HOW TO COMPLETE THIS TASK -> Provide again, from the entries below, every line from the one containing "This screenshot has height=582, width=728." through the one containing "433x504 pixels.", exactly as written, and no other line.

(Collected data entries)
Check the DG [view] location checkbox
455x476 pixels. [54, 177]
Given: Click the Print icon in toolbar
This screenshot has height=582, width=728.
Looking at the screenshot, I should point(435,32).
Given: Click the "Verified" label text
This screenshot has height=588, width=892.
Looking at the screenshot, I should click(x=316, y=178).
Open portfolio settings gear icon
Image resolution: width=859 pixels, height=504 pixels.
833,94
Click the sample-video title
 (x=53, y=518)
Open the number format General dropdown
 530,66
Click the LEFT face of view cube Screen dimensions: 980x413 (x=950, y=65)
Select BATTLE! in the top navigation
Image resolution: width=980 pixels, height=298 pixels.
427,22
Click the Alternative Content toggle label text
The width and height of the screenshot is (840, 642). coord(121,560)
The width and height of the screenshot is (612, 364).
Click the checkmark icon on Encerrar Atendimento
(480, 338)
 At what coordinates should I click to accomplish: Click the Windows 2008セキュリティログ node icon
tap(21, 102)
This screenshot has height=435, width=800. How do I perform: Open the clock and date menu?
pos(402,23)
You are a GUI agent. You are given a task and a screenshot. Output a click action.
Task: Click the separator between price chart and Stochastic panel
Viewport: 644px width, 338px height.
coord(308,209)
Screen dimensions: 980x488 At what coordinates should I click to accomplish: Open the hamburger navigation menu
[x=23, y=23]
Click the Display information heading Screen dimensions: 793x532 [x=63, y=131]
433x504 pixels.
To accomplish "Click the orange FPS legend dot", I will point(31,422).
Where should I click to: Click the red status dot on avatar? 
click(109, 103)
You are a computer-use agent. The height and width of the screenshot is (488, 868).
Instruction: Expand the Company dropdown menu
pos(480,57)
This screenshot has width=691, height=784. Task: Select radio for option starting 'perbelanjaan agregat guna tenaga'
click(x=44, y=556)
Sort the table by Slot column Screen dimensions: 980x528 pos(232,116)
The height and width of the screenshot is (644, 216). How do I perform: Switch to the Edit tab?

WRITTEN SOLUTION ->
This screenshot has height=582, width=728.
Looking at the screenshot, I should point(435,32).
Given: Click the "Verified" label text
This screenshot has height=588, width=892.
Looking at the screenshot, I should click(x=316, y=178).
Open portfolio settings gear icon
Image resolution: width=859 pixels, height=504 pixels.
833,94
Click the sample-video title
 (x=53, y=518)
Open the number format General dropdown
 530,66
Click the LEFT face of view cube Screen dimensions: 980x413 (x=950, y=65)
Select BATTLE! in the top navigation
Image resolution: width=980 pixels, height=298 pixels.
427,22
Click the Alternative Content toggle label text
The width and height of the screenshot is (840, 642). coord(121,560)
The width and height of the screenshot is (612, 364).
Click the checkmark icon on Encerrar Atendimento
(480, 338)
 At what coordinates should I click to accomplish: Click the Windows 2008セキュリティログ node icon
tap(21, 102)
This screenshot has height=435, width=800. How do I perform: Open the clock and date menu?
pos(402,23)
You are a GUI agent. You are given a task and a screenshot. Output a click action.
Task: Click the separator between price chart and Stochastic panel
Viewport: 644px width, 338px height.
coord(308,209)
Screen dimensions: 980x488 At what coordinates should I click to accomplish: Open the hamburger navigation menu
[x=23, y=23]
Click the Display information heading Screen dimensions: 793x532 [x=63, y=131]
433x504 pixels.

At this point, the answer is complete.